Hello Everyone, in return for a great hack service which i received from this professional hack team collinshackworld@gmail.com i promised to refer them to other people, even after being ripped off twice by some of this so called hackers, i currently do not regret giving it a last try!!!! with collinshackworld@gmail.com i received professional job at good cost, swift delivery and also to my specifications, if you ever need a hacker you can trust i would suggest you turn to collinshackworld at gmail..c o m 1

blow out and reinstall

[p51d007]

Usually first thing I do with a laptop, is set it up, then pull and shelf the HDD/SDD until the warranty period ends.

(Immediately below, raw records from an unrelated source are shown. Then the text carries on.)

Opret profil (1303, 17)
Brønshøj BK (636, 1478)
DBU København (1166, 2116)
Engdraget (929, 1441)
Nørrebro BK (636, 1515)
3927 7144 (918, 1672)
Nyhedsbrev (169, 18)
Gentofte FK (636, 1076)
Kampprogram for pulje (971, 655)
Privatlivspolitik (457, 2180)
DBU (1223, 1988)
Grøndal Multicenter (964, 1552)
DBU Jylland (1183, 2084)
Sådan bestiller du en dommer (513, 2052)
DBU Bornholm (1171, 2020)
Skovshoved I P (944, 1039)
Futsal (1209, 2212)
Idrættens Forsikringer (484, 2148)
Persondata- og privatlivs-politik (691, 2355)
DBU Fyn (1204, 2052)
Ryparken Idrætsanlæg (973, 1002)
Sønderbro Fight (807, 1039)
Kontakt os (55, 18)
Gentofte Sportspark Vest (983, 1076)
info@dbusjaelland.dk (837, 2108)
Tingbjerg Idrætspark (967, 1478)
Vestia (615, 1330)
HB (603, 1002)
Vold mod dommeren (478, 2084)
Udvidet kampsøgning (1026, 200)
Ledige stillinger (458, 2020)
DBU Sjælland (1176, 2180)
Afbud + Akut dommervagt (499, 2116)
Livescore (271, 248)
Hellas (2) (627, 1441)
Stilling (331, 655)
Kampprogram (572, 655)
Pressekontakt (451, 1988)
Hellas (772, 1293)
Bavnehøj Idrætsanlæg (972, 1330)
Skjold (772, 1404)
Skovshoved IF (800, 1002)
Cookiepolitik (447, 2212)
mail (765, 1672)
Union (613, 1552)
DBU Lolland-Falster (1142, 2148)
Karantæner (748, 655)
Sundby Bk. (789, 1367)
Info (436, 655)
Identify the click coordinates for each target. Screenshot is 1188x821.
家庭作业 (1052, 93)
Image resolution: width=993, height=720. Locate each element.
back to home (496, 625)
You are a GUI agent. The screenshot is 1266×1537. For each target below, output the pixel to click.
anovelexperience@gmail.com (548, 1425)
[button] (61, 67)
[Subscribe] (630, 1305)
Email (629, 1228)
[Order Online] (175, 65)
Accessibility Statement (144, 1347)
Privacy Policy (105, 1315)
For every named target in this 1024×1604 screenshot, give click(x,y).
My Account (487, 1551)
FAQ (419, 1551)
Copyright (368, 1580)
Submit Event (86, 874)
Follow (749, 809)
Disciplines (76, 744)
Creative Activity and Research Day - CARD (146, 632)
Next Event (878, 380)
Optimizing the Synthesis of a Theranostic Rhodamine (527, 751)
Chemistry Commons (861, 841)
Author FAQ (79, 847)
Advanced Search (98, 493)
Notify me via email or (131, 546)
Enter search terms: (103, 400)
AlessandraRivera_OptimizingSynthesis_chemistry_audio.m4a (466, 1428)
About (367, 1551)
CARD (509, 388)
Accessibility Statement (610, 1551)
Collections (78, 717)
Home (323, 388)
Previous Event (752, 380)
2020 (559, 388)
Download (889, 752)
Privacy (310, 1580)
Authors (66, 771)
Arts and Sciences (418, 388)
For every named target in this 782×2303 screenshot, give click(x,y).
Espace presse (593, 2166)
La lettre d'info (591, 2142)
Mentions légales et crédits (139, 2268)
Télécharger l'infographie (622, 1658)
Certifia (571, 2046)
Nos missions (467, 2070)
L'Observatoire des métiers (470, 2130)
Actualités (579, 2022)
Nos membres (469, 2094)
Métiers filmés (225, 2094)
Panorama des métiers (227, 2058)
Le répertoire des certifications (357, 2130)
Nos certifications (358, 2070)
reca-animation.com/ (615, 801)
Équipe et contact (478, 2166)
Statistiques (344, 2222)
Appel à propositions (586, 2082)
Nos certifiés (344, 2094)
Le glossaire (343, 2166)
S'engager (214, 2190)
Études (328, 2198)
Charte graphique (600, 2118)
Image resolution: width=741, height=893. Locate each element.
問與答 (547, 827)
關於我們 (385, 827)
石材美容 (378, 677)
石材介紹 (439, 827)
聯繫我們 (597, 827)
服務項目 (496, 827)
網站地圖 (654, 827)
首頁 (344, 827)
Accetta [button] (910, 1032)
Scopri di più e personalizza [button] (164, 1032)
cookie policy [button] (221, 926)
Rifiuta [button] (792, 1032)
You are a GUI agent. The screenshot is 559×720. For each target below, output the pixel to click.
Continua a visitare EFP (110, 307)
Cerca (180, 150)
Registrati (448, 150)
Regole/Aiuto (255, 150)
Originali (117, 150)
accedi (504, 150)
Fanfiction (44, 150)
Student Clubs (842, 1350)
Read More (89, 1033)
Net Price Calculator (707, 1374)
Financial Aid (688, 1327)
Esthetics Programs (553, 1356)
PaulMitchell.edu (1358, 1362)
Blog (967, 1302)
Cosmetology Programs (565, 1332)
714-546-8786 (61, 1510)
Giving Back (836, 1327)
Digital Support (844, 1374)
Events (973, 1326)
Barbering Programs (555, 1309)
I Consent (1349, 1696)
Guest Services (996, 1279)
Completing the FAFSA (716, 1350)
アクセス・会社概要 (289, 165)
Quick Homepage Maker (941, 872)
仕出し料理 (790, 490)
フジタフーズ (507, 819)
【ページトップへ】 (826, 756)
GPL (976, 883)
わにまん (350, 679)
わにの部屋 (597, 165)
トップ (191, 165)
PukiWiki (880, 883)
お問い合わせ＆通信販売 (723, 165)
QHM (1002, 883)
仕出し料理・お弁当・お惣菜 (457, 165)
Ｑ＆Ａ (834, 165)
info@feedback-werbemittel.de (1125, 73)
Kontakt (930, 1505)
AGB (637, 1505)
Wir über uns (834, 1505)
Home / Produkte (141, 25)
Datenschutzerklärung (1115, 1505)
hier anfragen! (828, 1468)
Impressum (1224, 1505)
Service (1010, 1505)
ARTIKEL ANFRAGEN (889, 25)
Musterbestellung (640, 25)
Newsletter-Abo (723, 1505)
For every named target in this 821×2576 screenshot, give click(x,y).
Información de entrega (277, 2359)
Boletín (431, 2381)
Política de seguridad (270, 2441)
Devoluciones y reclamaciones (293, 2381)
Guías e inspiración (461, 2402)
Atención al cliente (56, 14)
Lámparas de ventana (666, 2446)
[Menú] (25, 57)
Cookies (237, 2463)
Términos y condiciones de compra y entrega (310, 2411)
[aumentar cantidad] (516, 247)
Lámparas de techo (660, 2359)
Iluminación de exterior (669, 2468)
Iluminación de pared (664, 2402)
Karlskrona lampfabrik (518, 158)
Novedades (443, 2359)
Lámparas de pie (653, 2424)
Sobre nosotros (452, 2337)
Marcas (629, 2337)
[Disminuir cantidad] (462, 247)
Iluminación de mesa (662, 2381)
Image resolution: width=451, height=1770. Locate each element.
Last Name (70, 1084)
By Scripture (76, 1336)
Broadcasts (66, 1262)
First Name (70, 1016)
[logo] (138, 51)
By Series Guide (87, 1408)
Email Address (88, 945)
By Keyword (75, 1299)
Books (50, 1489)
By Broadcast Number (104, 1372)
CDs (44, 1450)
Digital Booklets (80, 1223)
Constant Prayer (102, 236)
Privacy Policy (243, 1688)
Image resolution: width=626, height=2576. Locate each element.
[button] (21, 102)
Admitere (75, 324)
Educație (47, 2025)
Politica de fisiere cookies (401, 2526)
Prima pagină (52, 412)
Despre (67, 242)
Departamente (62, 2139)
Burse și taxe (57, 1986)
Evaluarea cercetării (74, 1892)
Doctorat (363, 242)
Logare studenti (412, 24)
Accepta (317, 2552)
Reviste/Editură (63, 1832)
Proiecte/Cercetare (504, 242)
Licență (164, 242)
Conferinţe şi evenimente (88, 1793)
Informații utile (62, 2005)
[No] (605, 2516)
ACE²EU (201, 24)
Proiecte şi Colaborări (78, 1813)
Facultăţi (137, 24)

I install a blank drive, set it up how I want. Granted, if the bug is embedded in the bios or something, can't really do anything about that, but for the most part, that should clean it out, not to mention getting rid of the bloat.

Re:

[theurge14]

Or you could just not buy it from a company that loads adware.

A whole $7m?

[schitso]

Surely this devastating blow to their financial security will serve as a deterrent for other companies... right? What's that? Their gross profit over the last 10 years has averaged in the hundreds of millions, and this fine serves no other purpose than to demonstrate that it's a more fiscally-viable option to fuck over your customer and then pay the fine later? Color me shocked...

Re:

[Solandri]

That was my initial reaction. But a little research turned up that Lenovo only made about $250k from Superfish [forbes.com]. So the condition that the fine greatly exceeds the profit has been met. Though I would've added a stipulation that in addition to the fine, they have to reimburse users for any expenses they incurred due to security breaches caused by Superfish-related vulnerabilities.

Re:

[Uberbah]

Eh. As for penalizing this specific instance, sure that ration is okay - as far as deterring future similar examples, the fine is still missing a few zeros.